La questione non è tanto di contenuti, stile, recitazione, dialoghi; gli attori sono discreti, la trama tutto sommato avvincente ed i meccanismi oliati quanto basta. A far precipitare interesse e passione (e non solo) sono però la durata della serie e il ritmo degli episodi, dilatata la prima e rallentato il secondo oltre il limite del sopportabile. OK, si tratta del limite MIO, ossia di un consumatore atipico -ritengo- e numericamente poco significativo quale campione del pubblico televisivo. Ciò premesso, mi chiedo come sia accettabile che, dopo 3-4 episodi introduttivi ben fatti e piuttosto coinvolgenti, il racconto rallenti bruscamente e l'intera prima stagione proceda come alla moviola, affastellando puntate quasi tutte identiche tra loro nella sostanza (un fenomeno
misterioso&inspiegabile, la situazione che sembra precipitare salvo che, a un minuto e mezzo dalla fine, uno dei protagonisti ha una fenomenale intuizione che salva capra, cavoli, baracca, burattini più l'intero universo, anzi due). Un episodio ogni due o tre si prende la briga di far procedere -a velocità di lumaca- il plot principale mentre tutti gli altri sembrano poco più che riempitivi che, se pure fatti rientrare dai futuri sviluppi del racconto nell'ambito dell'elemento narrativo centrale, rimarrebbero troppi in funzione di quanto mostrato.

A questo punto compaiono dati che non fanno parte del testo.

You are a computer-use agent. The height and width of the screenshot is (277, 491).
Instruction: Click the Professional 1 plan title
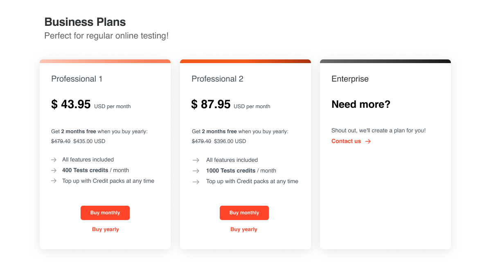(77, 79)
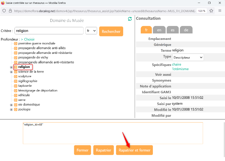This screenshot has height=161, width=225.
Task: Click the D icon beside véhicule
Action: pos(16,95)
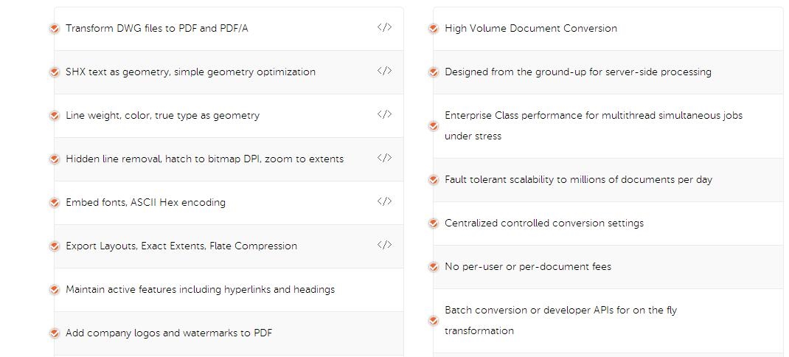Click checkmark next to Add company logos
This screenshot has height=357, width=789.
[55, 333]
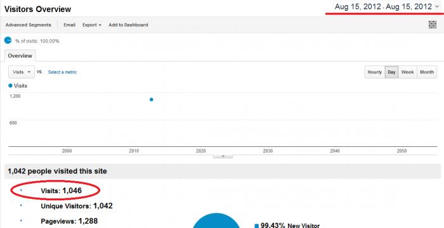444x228 pixels.
Task: Click the Select a metric link
Action: point(62,72)
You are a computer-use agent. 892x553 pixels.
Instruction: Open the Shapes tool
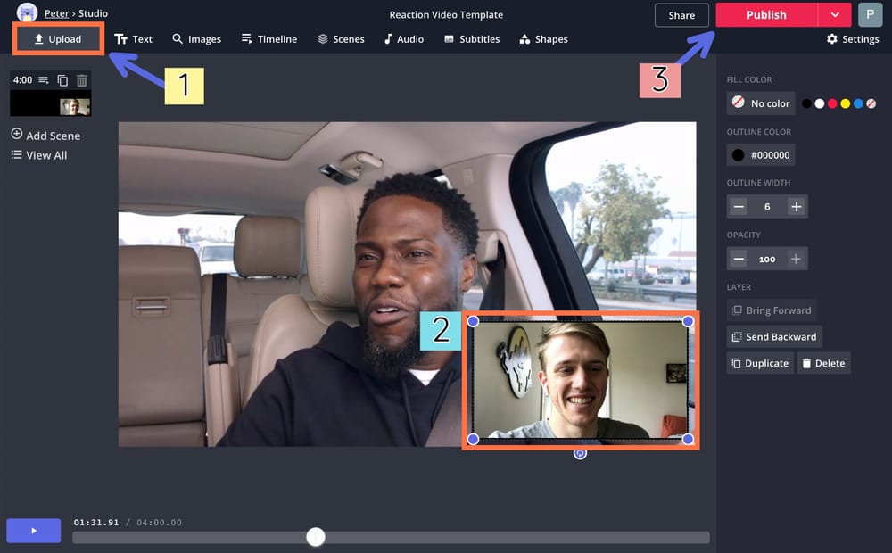coord(544,39)
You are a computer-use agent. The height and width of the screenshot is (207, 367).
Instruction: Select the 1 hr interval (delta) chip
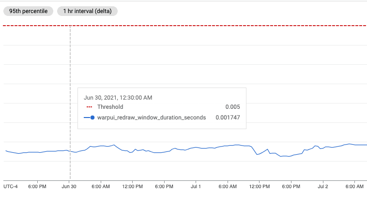click(x=87, y=11)
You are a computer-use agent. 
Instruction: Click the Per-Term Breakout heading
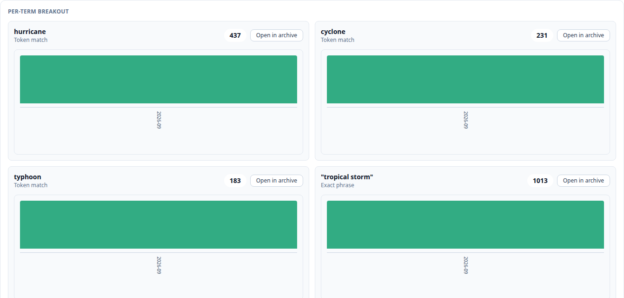38,11
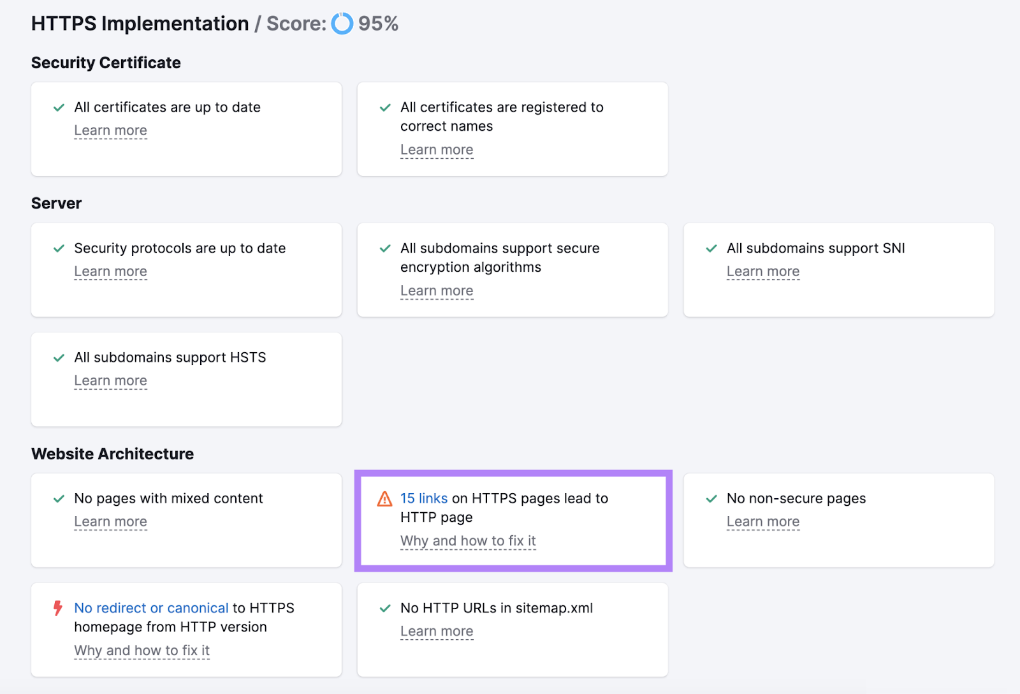Click 'Learn more' under 'All certificates are up to date'

pyautogui.click(x=110, y=130)
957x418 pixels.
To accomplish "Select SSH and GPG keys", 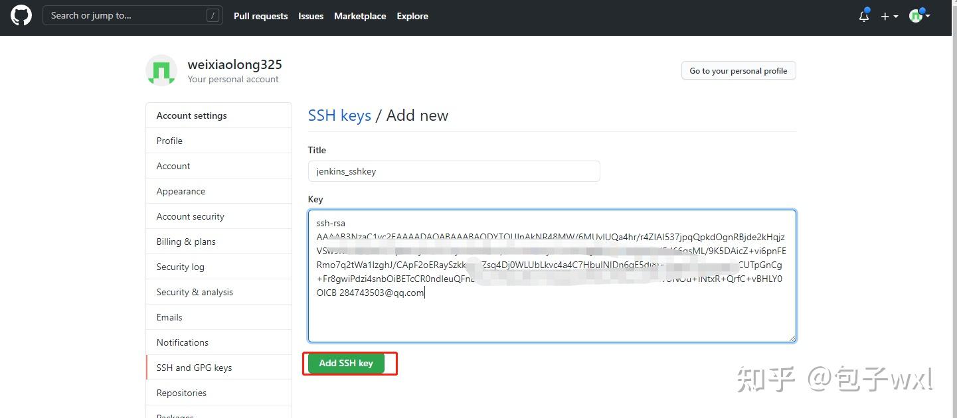I will pyautogui.click(x=194, y=367).
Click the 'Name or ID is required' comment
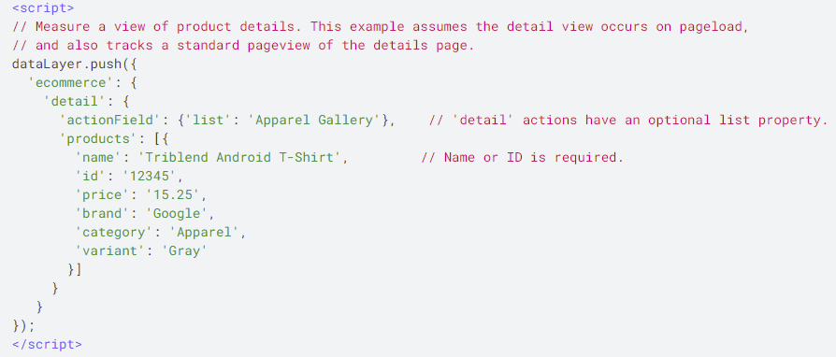 [x=522, y=158]
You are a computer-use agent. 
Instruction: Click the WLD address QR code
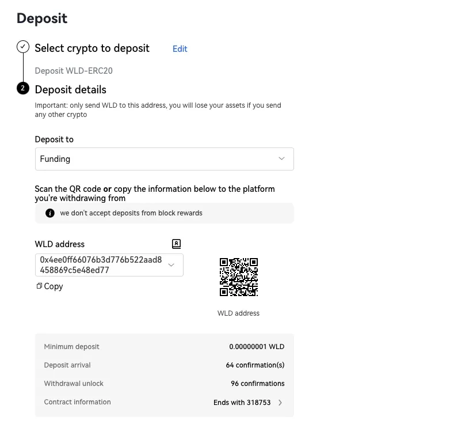[239, 277]
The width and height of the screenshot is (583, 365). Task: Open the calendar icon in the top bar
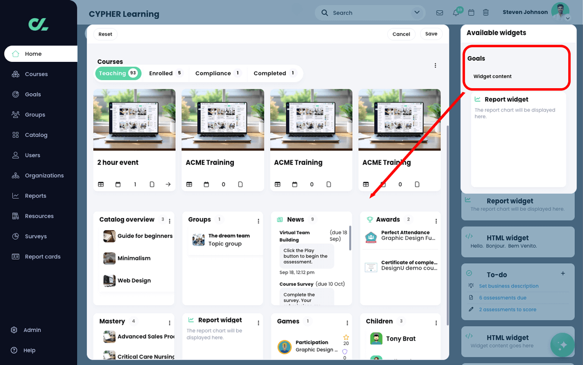[x=471, y=13]
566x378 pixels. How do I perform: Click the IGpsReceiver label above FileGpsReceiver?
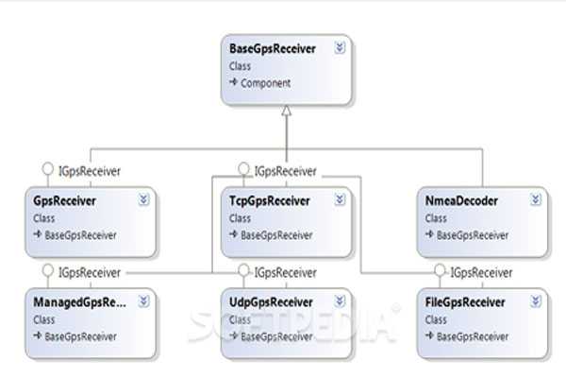click(481, 272)
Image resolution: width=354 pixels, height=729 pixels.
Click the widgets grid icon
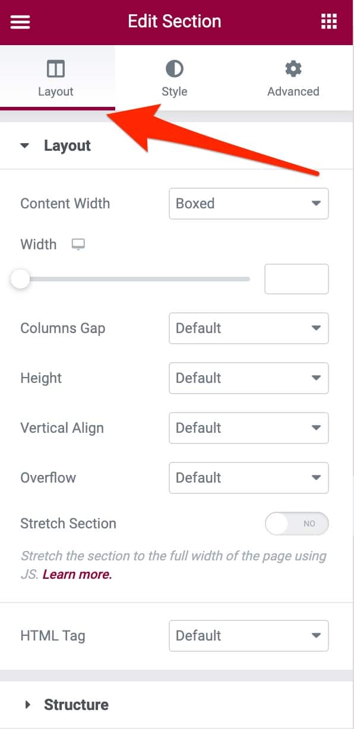(x=328, y=21)
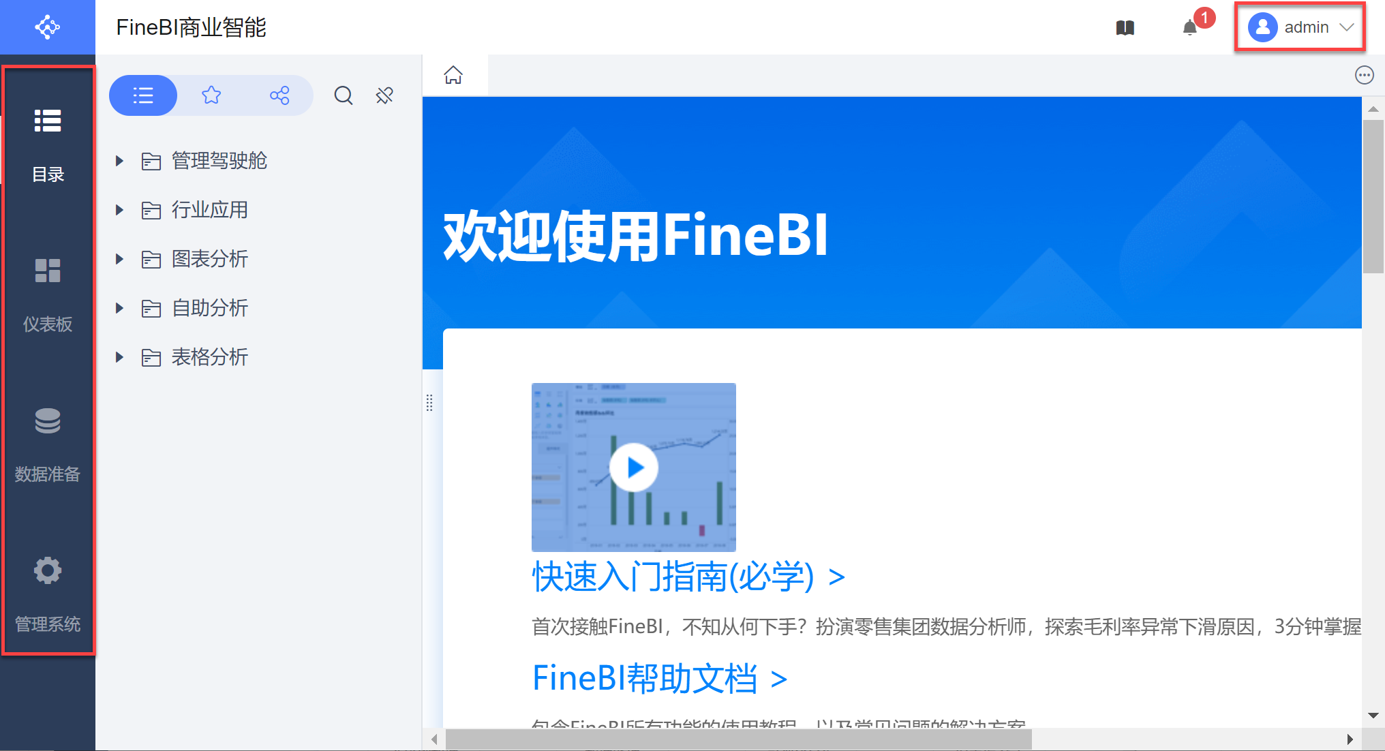Open 快速入门指南(必学) link
This screenshot has width=1385, height=751.
(x=688, y=577)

Rispetto alla prima la seconda stagione è un po' meno frammentata e dispersiva, sia pure in presenza di un nuovo esubero di ulteriori riempitivi, e si rivitalizza in conclusione con una successione di episodi dove -finalmente- qualcosa succede. Mi domando: quanto tollerabile è un prodotto stiracchiato -fin qui- su oltre quaranta episodi da circa tre quarti d'ora l'uno quando al racconto ne basterebbero meno della metà rimetterci nulla in interesse ma, anzi, guadagnandone in ritmo ed incisività?
La risposta, chiaro, è che il meccanismo televisivo privilegia per tutta una serie di ragioni -che nulla hanno a che vedere con la qualità del risultato finale- un formato dilatato, spesso ripetitivo, scelto in funzione di esigenze di budget e di programmazione. Per cui io rimango un
somaro televisivo che, dopo un po', si stufa di tutto questo menare il can per l'aia e di questo irritante raccontare
a singhiozzo.
Un motivo in più, da parte mia, per privilegiare una roba come MISFITS che, con ben altre pretese e -ritengo- con budget assai più contenuti, spara tutte le sue cartucce su sei-sette episodi stagionali (discutibile se e quanto siano riusciti, ma non è il punto) senza centellinare i fatti significativi con il contagocce.